How to grep for a word in xml?

Hi,

I have the below tag/s in my xml.

<foreign-server name="MOHTASHIM_SERVER">

What will be the easist way to extract MOHTASHIM_SERVER without the double quotes "" from the above tag?

Desired Output:

Hello mohtashims,

Could you please try following and let me know if this helps.

awk '{match($0,/\".*\"/);print substr($0,RSTART+1,RLENGTH-2)}'  Input_file

Thanks,
R. Singh

I need to get the value only for <foreign-server name=

while your suggestion looks like populates all double quotes.

Can you please check ?

Hello mohtashims,

Could you please try following and let me know if this helps you.

awk '{LEN=length("<foreign-server name=");match($0,/<foreign-server name=\".*\"/);print substr($0,RSTART+LEN+1,RLENGTH-LEN-2)}'  Input_file

Thanks,
R. Singh

Hi.

R. Singh's solution seemed to work for me:

echo '<foreign-server name="MOHTASHIM_SERVER">' |
awk '{match($0,/\".*\"/);print substr($0,RSTART+1,RLENGTH-2)}'

produced:

MOHTASHIM_SERVER

on a system:

OS, ker|rel, machine: Linux, 3.16.0-4-amd64, x86_64
Distribution        : Debian 8.4 (jessie) 
awk GNU Awk 4.1.1, API: 1.1 (GNU MPFR 3.1.2-p3, GNU MP 6.0.0)

Best wishes ... cheers, drl

I will only be able to test this sometime later and update this thread.

---------- Post updated at 11:29 AM ---------- Previous update was at 07:17 AM ----------

It works but the output is several blank lines are before and after the output while i just needed the output with no white spaces above or below.

Desired Output:

Current Output:

Hello mohtashims,

Could you please try following and let me know how it goes then.

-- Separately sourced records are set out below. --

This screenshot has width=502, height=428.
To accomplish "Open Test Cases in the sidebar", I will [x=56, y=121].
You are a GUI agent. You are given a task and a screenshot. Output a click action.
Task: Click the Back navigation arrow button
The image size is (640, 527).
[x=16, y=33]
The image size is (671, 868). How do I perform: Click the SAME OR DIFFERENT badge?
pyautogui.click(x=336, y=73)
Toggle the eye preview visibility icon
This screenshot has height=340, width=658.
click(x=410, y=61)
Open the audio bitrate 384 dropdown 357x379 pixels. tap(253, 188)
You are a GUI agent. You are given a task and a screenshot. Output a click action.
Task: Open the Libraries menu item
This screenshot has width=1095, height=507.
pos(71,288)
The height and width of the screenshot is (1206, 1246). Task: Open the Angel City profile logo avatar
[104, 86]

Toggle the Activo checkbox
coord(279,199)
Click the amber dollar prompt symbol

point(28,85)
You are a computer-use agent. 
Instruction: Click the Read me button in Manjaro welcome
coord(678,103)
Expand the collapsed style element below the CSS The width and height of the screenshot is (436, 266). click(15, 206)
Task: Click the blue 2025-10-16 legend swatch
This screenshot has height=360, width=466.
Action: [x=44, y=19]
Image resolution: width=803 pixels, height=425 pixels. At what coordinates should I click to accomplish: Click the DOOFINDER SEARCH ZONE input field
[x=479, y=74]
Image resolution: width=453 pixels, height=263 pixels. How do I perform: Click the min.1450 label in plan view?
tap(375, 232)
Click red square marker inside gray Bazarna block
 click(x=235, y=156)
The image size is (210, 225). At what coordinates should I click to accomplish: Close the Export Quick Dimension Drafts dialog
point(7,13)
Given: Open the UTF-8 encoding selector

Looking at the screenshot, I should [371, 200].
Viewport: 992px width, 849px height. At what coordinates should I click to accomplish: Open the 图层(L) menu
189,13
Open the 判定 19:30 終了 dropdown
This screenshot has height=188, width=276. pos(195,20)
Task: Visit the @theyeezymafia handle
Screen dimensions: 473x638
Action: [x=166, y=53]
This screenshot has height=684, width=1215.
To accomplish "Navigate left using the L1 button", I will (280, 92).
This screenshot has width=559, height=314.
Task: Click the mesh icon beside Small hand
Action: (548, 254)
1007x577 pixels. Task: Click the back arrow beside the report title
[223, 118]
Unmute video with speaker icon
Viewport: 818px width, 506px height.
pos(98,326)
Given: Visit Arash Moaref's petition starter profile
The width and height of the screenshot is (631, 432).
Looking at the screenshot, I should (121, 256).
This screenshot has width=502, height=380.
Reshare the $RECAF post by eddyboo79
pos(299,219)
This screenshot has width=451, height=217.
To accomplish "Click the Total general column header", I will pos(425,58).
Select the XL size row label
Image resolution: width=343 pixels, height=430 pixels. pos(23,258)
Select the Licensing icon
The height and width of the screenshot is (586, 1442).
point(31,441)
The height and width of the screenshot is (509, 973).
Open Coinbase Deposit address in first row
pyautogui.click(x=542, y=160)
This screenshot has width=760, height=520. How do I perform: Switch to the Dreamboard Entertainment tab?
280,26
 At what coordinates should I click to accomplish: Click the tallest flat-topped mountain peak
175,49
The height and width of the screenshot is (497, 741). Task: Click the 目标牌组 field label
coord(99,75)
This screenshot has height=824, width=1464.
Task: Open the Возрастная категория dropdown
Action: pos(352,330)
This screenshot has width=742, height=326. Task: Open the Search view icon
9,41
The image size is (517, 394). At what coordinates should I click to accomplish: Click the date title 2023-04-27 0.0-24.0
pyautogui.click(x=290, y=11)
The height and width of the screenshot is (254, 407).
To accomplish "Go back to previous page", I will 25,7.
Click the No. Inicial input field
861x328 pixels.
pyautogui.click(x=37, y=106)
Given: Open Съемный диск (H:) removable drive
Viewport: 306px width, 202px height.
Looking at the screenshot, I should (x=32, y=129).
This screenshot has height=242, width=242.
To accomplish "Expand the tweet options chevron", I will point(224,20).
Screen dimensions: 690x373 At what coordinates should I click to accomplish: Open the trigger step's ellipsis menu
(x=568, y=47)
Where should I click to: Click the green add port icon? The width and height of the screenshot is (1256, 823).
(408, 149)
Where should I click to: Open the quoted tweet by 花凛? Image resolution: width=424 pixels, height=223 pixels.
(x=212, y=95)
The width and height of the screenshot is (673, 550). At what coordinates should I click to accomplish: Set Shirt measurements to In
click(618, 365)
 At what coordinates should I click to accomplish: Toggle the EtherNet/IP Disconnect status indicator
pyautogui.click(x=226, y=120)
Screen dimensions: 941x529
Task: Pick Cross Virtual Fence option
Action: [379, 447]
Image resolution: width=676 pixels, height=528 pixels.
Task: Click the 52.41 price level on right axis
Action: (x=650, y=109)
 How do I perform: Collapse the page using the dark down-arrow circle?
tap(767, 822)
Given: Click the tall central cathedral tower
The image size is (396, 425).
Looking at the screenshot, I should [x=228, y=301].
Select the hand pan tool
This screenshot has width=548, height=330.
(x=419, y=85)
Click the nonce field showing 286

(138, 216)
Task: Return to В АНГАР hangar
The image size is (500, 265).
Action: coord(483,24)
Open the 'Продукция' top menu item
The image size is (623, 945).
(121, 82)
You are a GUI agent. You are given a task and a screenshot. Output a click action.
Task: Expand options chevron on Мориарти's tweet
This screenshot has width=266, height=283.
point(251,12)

awk '{LEN=length("<foreign-server name=");match($0,/<foreign-server name=\".*\"/);VAL=substr($0,RSTART+LEN+1,RLENGTH-LEN-2);if(VAL){print VAL}}'  Input_file

Thanks,
R. Singh

I don't think you need the length function for a string constant, and the match should be in the pattern, not in the action part, to reliably eliminate lines without the search string:

awk 'match($0,/<foreign-server name=\".*\"/) {print substr($0,RSTART+22,RLENGTH-23)}' file
MOHTASHIM_SERVER

Thank you Rudi, I have put length inside match because I don't want to hardcode values inside the code eg--> +22 and -23 so putting that we could look for any string and it's length will take care of that part was my thinking on it. Please do correct me if I am wrong here.

Thanks,
R. Singh

mohtashims,
Assuming that there is no more than one "foreign-server" tag on each line in your input file, you might also try this slight modification to RavinderSingh13's code:

awk '
BEGIN {	LEN1 = length("<foreign-server name=\"")
	LEN2 = length("\">")
}
match($0, /<foreign-server name="[^"]*">/) {
	print substr($0, RSTART + LEN1, RLENGTH - LEN1 - LEN2)
}'  Input_file

which should also work if other text containing quotes follows the "foreign-server" tag on lines containing that tag.

Neither of these suggestions will work if more than one "foreign-server" tag appears on a single line, but they will fail in different ways.

If someone wants to try either of these suggestions on a Solaris/SunOS system, change awk to /usr/xpg4/bin/awk or nawk .

RudiC,
I agree that the BEGIN section (and the LEN1 and LEN2 variables) aren't needed, but they might make it easier for someone less experienced to understand the calculations going on in the substring operation.

Ravinder,
Note that when an ERE is delimited by / characters, " characters in the ERE don't need to be escaped.

1 Like

As the length of this thread has shown, handling XML is not trivial, not unless its very simple and regular XML. Also, posting "prettier" data than your real input is liable to get non-working solutions because it's much easier to write for pretty XML than ugly XML.

If we throw out "simple", you can use my yanx.awk library like:

awk -f yanx.awk -e 'TAG=="FOREIGN-NAME" { print ARGS["NAME"];  delete ARGS["NAME"]; }' ORS="\n" filename

Use nawk on solaris.

If this doesn't work, please show your actual input so I can figure out why.